The «Composition» is not large, only half a meter in its vertical. The large format was a rarity then, especially for the beginning artist, – Dyshlenko was 33 years old at the time of its creation, and he did book graphics mostly. The painting is made on cardboard, a typical material for those years – on a canvas on the stretcher, the artists all the time lacked money. The work is of an experimental nature – we know that this way the author will not go. As a rule, abstract images will remain uncharacteristic for the Leningrad-Petersburg art. In this composition, the upper and lower parts of the «background» are clearly separated by a line in the middle and two colors – emerald green and maroon. The same colors, with the inclusion of brighter yellow and blue, are involved in the construction of the remaining elements of the image. The dividing lines are made with a handle of a brush along a densely laid oil paint, which causes a sufficiently geometric structure to be filled with expression, with lively movement. It can not be called completely abstract: it rather resembles a certain head; in any case, the base in the form of the neck, the conventional «facial features» and the completion, similar to the bowl, are clearly discernible. Such an image can be attributed to the type of «metaphysical heads» most vividly represented in the early works by Mikhail Shvartsman: he had a steady number of fans in Leningrad, among whom, perhaps, was Dyshlenko. In a broader sense, the "Composition" refers to the visual world of Paul Klee, very popular among young Soviet artists, keen on abstract art: just like Klee, the image balances on the verge of a distinguishable sign and spontaneous drawing in Dyshlenko's painting.

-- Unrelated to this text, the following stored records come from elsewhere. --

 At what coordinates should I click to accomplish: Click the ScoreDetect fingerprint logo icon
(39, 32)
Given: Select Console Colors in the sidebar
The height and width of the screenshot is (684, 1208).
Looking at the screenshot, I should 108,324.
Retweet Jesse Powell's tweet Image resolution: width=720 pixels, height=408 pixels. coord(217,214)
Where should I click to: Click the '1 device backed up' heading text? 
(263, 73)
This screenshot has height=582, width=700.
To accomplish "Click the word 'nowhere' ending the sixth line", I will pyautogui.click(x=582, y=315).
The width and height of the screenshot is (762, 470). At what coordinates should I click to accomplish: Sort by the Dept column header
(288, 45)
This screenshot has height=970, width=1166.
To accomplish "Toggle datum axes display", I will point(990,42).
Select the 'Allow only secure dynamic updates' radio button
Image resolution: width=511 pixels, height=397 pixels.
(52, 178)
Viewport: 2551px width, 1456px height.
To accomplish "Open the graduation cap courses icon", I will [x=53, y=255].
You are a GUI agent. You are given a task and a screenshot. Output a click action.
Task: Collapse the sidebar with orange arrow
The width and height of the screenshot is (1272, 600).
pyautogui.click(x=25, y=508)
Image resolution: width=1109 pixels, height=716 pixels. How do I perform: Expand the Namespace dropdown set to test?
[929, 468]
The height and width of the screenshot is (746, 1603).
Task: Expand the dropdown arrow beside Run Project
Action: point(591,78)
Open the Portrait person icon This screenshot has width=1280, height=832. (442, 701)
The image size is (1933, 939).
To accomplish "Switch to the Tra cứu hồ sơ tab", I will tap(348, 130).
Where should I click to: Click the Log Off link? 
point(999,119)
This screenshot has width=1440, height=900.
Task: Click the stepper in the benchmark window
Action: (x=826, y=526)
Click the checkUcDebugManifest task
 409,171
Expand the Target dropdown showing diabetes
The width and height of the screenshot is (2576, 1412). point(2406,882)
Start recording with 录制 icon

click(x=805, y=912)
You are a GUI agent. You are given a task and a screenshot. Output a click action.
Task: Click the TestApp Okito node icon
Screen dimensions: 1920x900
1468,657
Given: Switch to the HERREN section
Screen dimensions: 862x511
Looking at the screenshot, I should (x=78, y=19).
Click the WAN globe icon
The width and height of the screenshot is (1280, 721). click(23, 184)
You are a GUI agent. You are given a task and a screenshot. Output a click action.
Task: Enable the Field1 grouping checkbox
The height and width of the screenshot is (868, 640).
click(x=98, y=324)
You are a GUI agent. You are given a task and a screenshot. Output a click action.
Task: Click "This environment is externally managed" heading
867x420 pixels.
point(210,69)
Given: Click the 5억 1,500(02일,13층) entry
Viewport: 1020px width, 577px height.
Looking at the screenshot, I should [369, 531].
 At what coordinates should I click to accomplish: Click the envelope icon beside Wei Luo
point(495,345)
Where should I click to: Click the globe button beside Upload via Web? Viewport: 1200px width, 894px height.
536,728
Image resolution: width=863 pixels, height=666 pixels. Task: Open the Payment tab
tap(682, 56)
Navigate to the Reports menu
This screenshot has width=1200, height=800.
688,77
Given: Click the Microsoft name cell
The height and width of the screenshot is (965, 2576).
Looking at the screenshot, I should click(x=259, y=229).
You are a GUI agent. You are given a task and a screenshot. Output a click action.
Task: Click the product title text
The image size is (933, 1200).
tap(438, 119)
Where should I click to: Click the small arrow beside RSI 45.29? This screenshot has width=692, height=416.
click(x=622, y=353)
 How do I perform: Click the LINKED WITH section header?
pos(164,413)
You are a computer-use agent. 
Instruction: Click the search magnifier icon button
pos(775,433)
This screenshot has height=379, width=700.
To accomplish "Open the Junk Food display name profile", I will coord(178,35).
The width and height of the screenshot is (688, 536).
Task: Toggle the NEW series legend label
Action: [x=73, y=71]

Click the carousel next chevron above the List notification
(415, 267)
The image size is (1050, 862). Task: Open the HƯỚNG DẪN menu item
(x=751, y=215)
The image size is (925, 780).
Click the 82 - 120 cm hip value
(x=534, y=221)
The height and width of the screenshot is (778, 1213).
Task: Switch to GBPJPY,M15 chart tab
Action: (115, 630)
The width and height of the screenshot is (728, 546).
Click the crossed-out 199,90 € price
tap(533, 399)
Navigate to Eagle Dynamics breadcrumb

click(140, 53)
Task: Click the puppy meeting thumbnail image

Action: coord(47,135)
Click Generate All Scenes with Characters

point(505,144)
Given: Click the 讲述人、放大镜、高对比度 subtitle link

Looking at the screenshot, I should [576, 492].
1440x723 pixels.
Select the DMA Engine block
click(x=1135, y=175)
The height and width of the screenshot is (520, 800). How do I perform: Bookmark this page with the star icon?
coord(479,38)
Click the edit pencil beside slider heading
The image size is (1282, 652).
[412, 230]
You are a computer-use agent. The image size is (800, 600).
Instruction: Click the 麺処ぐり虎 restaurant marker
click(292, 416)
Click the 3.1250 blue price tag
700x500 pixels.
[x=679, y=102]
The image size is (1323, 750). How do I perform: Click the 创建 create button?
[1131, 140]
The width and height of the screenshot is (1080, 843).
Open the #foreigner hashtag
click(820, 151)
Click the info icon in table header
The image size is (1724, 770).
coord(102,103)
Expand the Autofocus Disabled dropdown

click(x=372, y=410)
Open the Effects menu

The turn of the 1960’s-70’s and specifically 1969 are very important for our art. This year was a turning point for many authors, for the formation of a conceptual line that soon found itself in the mainstream of unofficial art. Dyshlenko is one of the few Leningrad artists who can be put on a par with the largest Moscow artists. Premature death prevented him from realizing in full, and the key works concentrated mainly in one museum collection, which are rarely shown. During the time of Perestroika, authoritative New York gallery Phyllis Kind worked with Dyshlenko, that gallery brought such artists as Eric Bulatov, Oleg Vasilyev, Ivan Chuikov, Semyon Faibisovich, Irina Nakhova to the artistic forefront. But, unfortunately, not a single major exhibition of the works by Dyshlenko was held in Russia after his death in New York in 1995. We are still waiting for the «discovery» of this master.
The «Composition» comes from the collection of the artist's brother, writer Boris Dyshlenko, one of the most important representatives of the Leningrad literary underground.